AM-1 earned, but for now idle. Only 26 June generator was connected to the power networks. In 17: 45 of the same day, the world's first nuclear power plant filed its first current network. By October, the Obninsk nuclear power plant reached the design parameters. For the successful implementation of the project, Blokhintsev, Dollezhal, and two other nuclear power plant designers, Andrei Krasin and Vladimir Malykh, were awarded the Lenin Prize. The world's first nuclear power plant opened the way to the use of atomic energy for peaceful purposes. The power she gave varied in different years: from 3 to 5 MW; its efficiency reached 17% (the efficiency of modern power plants is approximately 2 times higher).
In the sphere of the peaceful atom of the USSR, he was a pioneer: US President Dwight Eisenhower announced plans for the development of nuclear energy only in 1953, and, as is now believed, this statement was largely a propaganda trick designed to justify the growing budget spending for military purposes. And only in 1958, the first nuclear power plant was launched in Pennsylvania.
In 1960, Laboratory B was renamed the Physics and Energy Institute, which took up both theoretical research and training, and practical development. The country's first institute, created to develop atomic reactors, produced more than one generation of brilliant specialists in nuclear physics.

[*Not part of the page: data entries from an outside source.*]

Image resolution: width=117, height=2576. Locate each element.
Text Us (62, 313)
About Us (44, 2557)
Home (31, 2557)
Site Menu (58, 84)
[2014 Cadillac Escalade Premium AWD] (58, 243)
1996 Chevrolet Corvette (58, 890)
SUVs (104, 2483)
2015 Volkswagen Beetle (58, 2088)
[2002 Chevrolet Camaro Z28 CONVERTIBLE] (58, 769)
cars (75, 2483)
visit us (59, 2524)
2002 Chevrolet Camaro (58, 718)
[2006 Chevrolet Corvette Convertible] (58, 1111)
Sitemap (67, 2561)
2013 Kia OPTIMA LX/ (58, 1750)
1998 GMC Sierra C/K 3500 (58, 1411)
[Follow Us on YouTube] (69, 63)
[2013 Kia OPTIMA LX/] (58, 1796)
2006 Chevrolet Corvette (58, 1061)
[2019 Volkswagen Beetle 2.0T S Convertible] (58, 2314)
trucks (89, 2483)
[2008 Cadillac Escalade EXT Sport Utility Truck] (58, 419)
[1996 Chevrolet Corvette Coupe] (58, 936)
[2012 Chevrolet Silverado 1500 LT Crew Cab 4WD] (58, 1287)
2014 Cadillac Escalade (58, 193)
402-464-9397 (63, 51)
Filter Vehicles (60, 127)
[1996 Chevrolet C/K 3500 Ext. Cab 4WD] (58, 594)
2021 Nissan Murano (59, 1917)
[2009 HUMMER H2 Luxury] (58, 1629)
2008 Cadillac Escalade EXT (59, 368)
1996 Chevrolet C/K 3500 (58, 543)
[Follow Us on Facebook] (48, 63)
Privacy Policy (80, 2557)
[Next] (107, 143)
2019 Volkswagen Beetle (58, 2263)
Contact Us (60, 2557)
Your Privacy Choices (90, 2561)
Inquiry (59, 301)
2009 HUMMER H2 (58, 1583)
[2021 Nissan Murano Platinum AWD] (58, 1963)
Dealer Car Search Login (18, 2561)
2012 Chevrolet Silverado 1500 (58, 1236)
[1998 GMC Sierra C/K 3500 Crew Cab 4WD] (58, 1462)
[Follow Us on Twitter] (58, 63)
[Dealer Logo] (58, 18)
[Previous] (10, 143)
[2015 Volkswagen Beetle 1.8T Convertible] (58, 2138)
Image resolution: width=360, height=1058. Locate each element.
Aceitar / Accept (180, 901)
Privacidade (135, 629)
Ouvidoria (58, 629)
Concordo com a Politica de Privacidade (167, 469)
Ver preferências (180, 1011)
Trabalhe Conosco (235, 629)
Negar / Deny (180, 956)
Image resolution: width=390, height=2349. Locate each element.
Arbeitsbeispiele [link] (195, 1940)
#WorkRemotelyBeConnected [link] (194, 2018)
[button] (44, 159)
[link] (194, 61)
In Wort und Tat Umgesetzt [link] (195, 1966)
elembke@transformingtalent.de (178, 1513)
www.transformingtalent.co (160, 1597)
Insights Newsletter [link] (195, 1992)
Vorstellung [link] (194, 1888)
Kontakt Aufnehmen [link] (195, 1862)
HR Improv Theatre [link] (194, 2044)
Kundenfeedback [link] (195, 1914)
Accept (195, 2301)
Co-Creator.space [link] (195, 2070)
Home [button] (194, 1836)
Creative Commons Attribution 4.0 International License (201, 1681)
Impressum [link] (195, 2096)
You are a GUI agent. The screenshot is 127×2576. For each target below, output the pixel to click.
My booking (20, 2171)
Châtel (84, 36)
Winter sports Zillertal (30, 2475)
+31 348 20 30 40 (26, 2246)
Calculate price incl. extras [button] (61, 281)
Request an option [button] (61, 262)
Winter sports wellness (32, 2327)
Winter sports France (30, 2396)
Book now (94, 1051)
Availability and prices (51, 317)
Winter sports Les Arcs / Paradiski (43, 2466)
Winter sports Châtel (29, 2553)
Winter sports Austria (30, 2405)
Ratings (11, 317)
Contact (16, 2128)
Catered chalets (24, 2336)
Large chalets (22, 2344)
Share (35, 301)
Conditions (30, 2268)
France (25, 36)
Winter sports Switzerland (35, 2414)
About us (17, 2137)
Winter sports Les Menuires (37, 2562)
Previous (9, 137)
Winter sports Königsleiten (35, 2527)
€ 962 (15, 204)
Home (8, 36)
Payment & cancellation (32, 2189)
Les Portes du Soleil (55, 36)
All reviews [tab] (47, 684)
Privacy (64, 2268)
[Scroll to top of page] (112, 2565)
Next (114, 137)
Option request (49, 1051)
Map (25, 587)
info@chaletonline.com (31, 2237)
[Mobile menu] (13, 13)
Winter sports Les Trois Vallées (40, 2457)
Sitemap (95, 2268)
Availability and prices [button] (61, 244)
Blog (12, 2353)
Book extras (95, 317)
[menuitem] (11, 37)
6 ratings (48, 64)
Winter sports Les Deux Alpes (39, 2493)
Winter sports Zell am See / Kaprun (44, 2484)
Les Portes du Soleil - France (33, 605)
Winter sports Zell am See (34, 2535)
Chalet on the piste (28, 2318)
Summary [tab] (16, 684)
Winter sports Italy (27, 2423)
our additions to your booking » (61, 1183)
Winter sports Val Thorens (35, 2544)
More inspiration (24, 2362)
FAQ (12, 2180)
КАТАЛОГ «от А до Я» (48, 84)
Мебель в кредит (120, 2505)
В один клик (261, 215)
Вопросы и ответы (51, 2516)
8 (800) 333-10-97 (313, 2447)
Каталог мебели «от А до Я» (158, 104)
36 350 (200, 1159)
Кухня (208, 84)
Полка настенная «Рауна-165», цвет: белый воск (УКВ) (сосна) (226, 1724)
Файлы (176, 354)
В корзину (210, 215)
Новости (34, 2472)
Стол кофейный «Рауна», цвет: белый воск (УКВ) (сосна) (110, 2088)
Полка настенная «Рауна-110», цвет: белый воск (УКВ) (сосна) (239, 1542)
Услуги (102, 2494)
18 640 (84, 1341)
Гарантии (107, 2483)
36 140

29 April 2002, the reactor of the first nuclear power plant, which worked for almost half a century (48 years), was permanently stopped. The reason is unprofitability: to keep the station in a safe condition became more expensive every year. The station, as they say, is morally obsolete: over the years of its work, more powerful and economical appeared. However, the experience of its operation had a great influence on the development of the Soviet atomic industry. For example, it was used in the construction of the Beloyarsk NPP with a capacity of 300 MW launched in the 1964 year. Over the years of operation of the Obninsk nuclear power plant, the world nuclear power industry has become a separate major industry of energy production.